Este patrón convierte el incidente en algo más cercano a un gusano de cadena de suministro que a una intrusión puntual. En ecosistemas con dependencias automáticas, versiones rápidas y CI/CD distribuido, esa dinámica puede crecer con rapidez.
Para proyectos vinculados a Web3, fintech o infraestructura de pagos, el riesgo adquiere otra dimensión. Las mismas máquinas que construyen software pueden almacenar tokens de despliegue, llaves cloud o credenciales que protegen servicios críticos.
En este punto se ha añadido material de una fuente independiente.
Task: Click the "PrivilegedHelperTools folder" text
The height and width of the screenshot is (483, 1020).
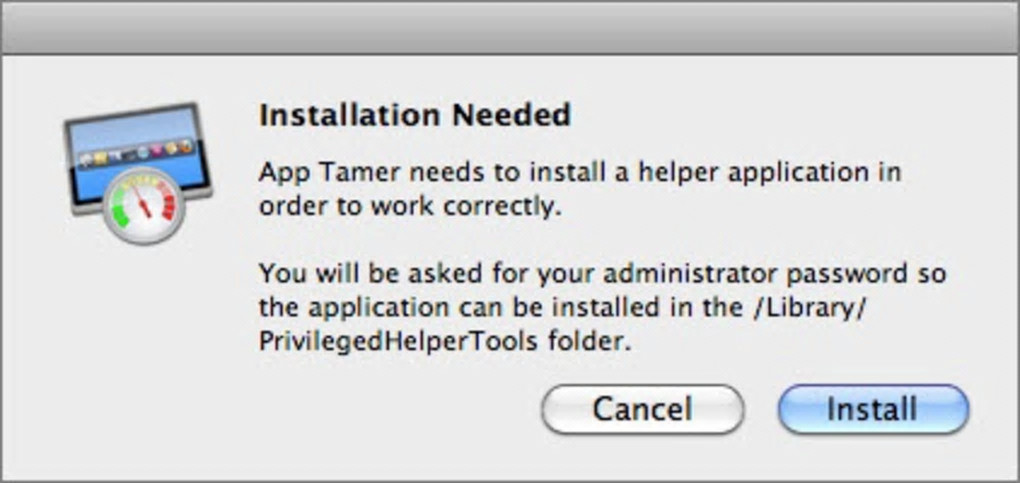Action: point(446,341)
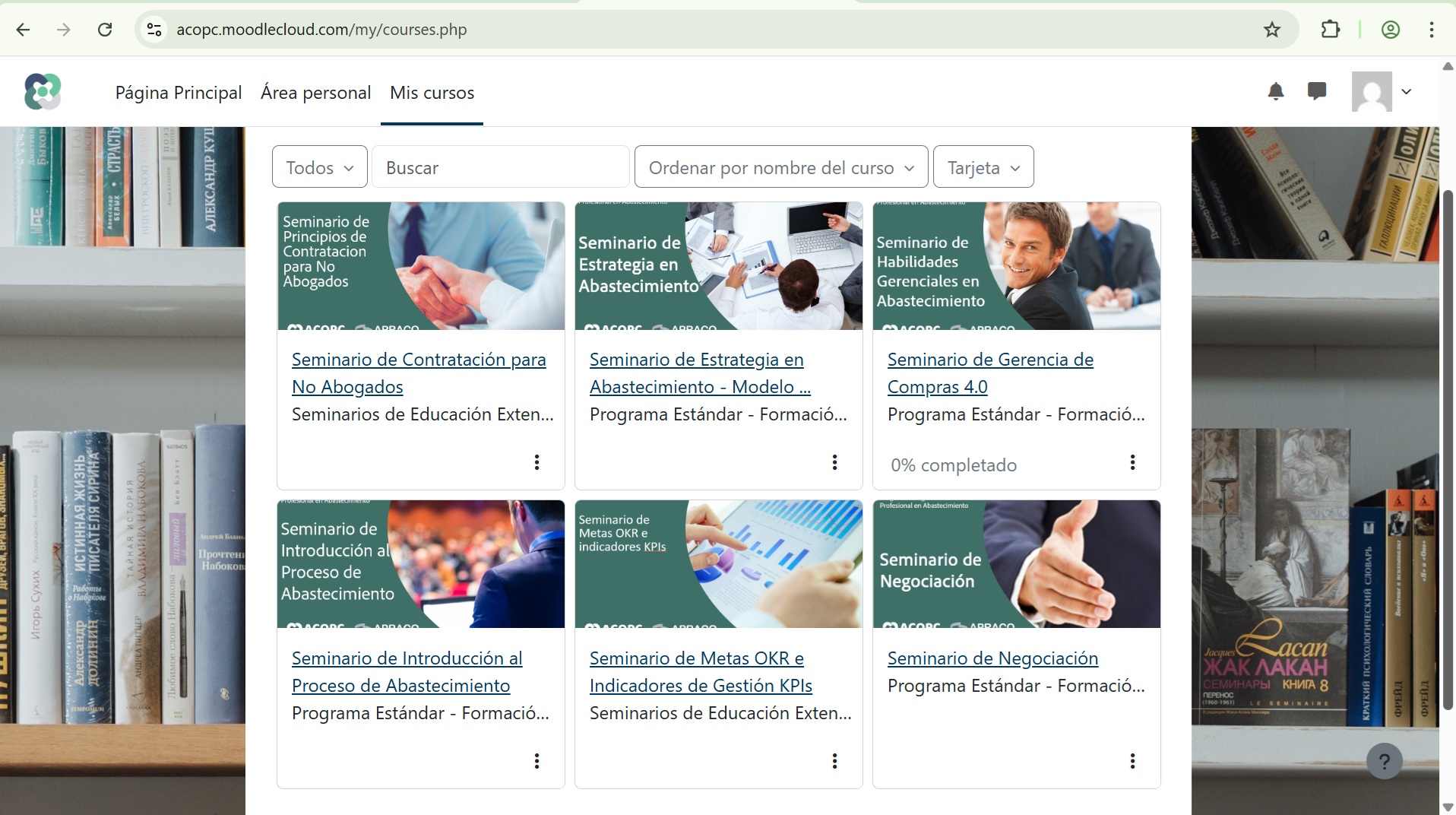Screen dimensions: 1456x815
Task: Switch to the Área personal tab
Action: pos(315,93)
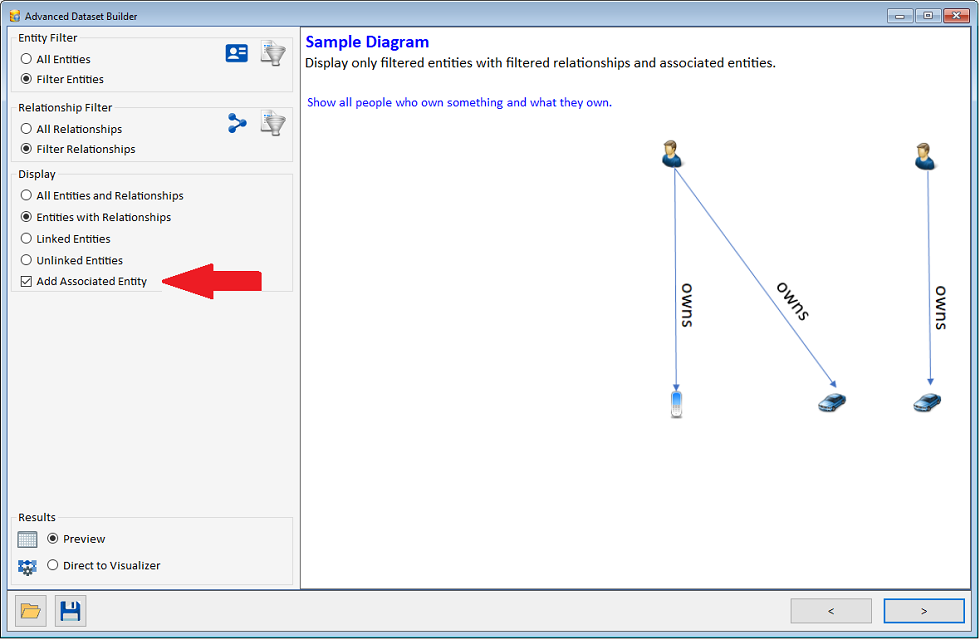Image resolution: width=980 pixels, height=640 pixels.
Task: Select Direct to Visualizer result option
Action: (x=53, y=566)
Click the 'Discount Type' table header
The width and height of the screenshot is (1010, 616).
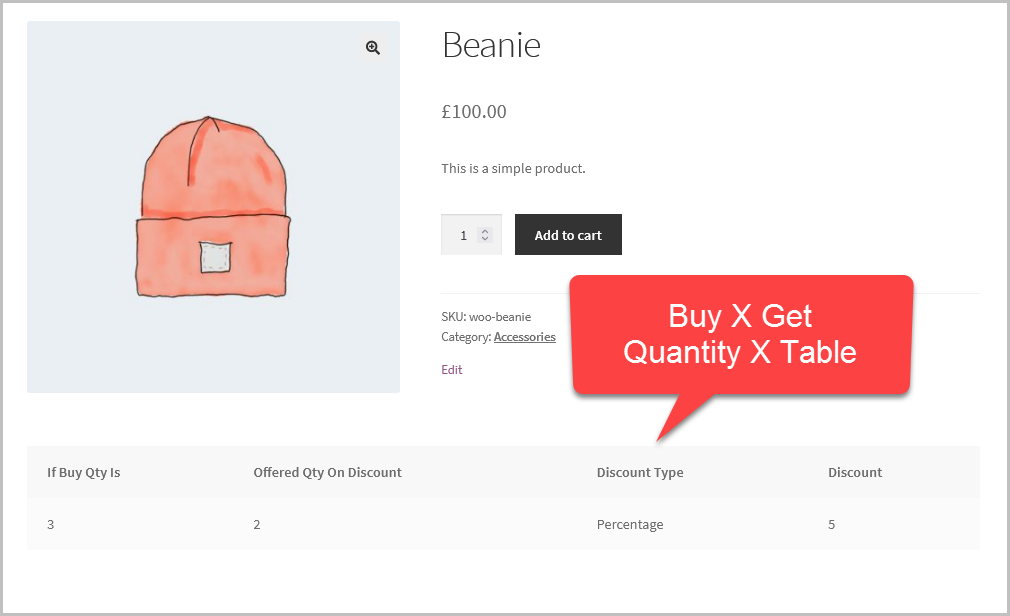coord(640,472)
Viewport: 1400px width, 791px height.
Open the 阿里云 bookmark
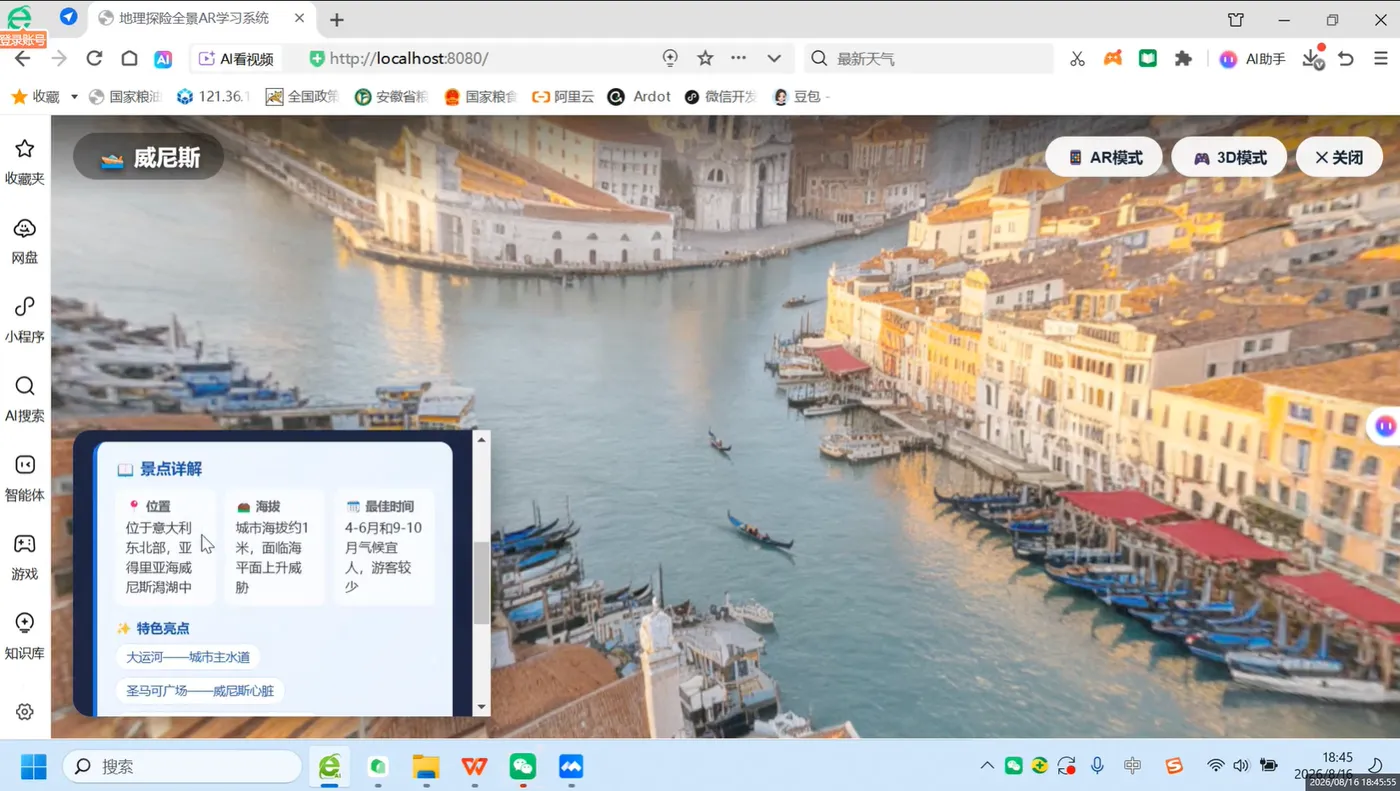563,96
Exfiltración por GitHub y persistencia en herramientas de desarrollo
La infraestructura de comando y control usaba https://api.github.com con el agente de usuario python-requests/2.31.0. En la capa de red, ese tráfico podía parecer una llamada legítima a la API de GitHub.
La carga seleccionaba al azar una cuenta de un pool de 16 nombres: typhonian, tartarean, erebean, stygian, orphic, nemean, spartan, basilisk, manticore, styx, aegis, thunderbolt, tempest, cataclysm, onslaught y havoc.
El malware también implementaba un canal encubierto mediante GitHub. Con un GITHUB_TOKEN recolectado, podía crear referencias y commits con datos robados codificados en base64 dentro de repositorios controlados por la víctima.
Esa técnica aprovecha que api.github.com suele estar permitido en políticas de red de CI. Para muchos sistemas de monitoreo, la exfiltración podía parecer una operación normal de desarrollo.
La persistencia en estaciones de trabajo tampoco quedó fuera del diseño. La carga podía inyectar un hook SessionStart en la configuración de Claude Code y crear una tarea folderOpen en VS Code, para ejecutar comandos cuando el desarrollador iniciara sesiones o abriera carpetas.
Cómo deben responder los equipos afectados
La respuesta inicial debe partir de una premisa conservadora. Si un pipeline o una estación de trabajo instaló cualquiera de las versiones afectadas, el entorno debe tratarse como comprometido hasta completar la investigación.
Los equipos deberían rotar tokens de GitHub, npm, AWS, GCP, Azure, Vault, Kubernetes y CircleCI que hayan estado presentes en los entornos expuestos. También conviene revisar claves SSH, archivos .env, credenciales Docker, GPG y configuraciones locales.
En CI/CD, la revisión debe incluir ejecuciones recientes, dependencias instaladas, paquetes publicados por cuentas internas y actividad inusual en repositorios. Cualquier publicación inesperada en npm merece análisis inmediato.
También resulta prudente buscar archivos de persistencia en estaciones de trabajo. En particular, las rutas de configuración de Claude Code y las tareas de VS Code pueden revelar intentos de supervivencia tras borrar el paquete malicioso.
El caso recuerda una lección central de la seguridad moderna. En la cadena de suministro de software, una dependencia puede convertirse en una vía directa hacia secretos cloud, repositorios de código y sistemas de producción.